New York Daily News
About 7,800 people in Southern California have been told to leave their homes because they are threatened by a wildfire.
The Apple Fire in Cherry Valley, about 75 miles east of Los Angeles, had burned 4,100 acres as of Saturday night, the Los Angeles Times reported. Fire officials said that it was 0% contained.
One man, who did not yet know the fire was burning out of control and that professional firefighters couldn’t handle it, attempted to fend it off with a garden hose.
“That was one of the stupidest things I could suggest doing,” Rick Stewart told Riverside County newspaper The Press-Enterprise. The fire jumped 300 yards in about 10 seconds and Stewart quickly joined his wife, Rose, in fleeing. “That was like staring into the eyes of hell, and that is the reason I’ll never do it again.”
The fire started Friday afternoon at around 5 p.m. local time, according to the Times. Two smaller fires merged into one, leading to the towering inferno.
So far, no one has died or been injured because of the fire, the Palm Springs Desert Sun reported. One home has been destroyed, and two other non-resident structures burned to the ground as well. Local fire shelters for evacuees have taken unique measures to prevent the possible spread of COVID-19.

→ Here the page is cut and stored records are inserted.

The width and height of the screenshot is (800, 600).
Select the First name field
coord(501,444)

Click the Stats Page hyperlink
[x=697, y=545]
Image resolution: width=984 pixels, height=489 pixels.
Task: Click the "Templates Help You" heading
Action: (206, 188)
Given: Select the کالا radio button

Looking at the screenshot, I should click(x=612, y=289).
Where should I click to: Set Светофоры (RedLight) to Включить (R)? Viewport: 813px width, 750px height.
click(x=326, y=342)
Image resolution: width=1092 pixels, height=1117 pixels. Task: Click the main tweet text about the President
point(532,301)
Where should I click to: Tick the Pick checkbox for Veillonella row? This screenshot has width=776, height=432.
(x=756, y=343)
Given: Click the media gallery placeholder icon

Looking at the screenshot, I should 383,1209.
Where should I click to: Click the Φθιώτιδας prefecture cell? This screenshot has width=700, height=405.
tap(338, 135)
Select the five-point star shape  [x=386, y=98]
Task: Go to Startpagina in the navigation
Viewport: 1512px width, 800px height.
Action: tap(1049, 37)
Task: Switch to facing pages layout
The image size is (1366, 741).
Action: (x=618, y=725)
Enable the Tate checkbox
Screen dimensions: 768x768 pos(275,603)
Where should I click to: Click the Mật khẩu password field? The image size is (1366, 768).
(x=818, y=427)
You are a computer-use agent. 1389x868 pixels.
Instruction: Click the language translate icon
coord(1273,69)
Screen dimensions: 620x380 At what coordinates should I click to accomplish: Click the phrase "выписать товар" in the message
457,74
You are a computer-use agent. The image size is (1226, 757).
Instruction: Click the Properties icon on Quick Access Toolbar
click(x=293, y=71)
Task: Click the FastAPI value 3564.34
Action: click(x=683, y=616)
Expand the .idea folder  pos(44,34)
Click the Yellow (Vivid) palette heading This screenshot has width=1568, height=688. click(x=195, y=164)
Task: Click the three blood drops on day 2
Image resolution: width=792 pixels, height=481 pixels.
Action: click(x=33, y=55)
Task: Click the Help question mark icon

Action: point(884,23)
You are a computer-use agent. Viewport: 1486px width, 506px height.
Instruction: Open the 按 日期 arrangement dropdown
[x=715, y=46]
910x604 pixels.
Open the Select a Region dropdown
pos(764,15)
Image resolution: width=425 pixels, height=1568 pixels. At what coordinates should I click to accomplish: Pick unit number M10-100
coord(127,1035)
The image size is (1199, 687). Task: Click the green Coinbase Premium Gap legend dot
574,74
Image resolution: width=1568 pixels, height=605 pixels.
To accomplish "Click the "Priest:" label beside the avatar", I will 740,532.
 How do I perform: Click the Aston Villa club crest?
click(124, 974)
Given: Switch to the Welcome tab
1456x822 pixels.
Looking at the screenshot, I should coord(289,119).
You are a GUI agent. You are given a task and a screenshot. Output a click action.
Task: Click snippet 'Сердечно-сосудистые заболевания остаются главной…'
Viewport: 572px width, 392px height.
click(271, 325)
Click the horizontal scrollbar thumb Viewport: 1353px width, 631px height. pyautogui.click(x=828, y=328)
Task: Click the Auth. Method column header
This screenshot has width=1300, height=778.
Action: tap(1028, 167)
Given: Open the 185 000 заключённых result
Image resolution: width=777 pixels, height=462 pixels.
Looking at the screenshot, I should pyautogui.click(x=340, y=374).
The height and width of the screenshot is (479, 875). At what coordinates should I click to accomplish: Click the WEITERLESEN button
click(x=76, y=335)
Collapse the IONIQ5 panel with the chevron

Approximately 2,600 houses were threatened by the fire as of Saturday night, fire officials told the Desert Sun. Around 6,300 people live in the Cherry Valley area, according to the 2010 census.
Weather conditions were supremely unhelpful for fighting a fire, as temperatures in Riverside County reached 105 degrees Saturday.
Officials said they suspect the fire was caused by arson but haven’t been able to properly investigate it yet. The Apple Fire has nothing to do with the technology company of the same name that is headquartered 420 miles north in Cupertino, Calif.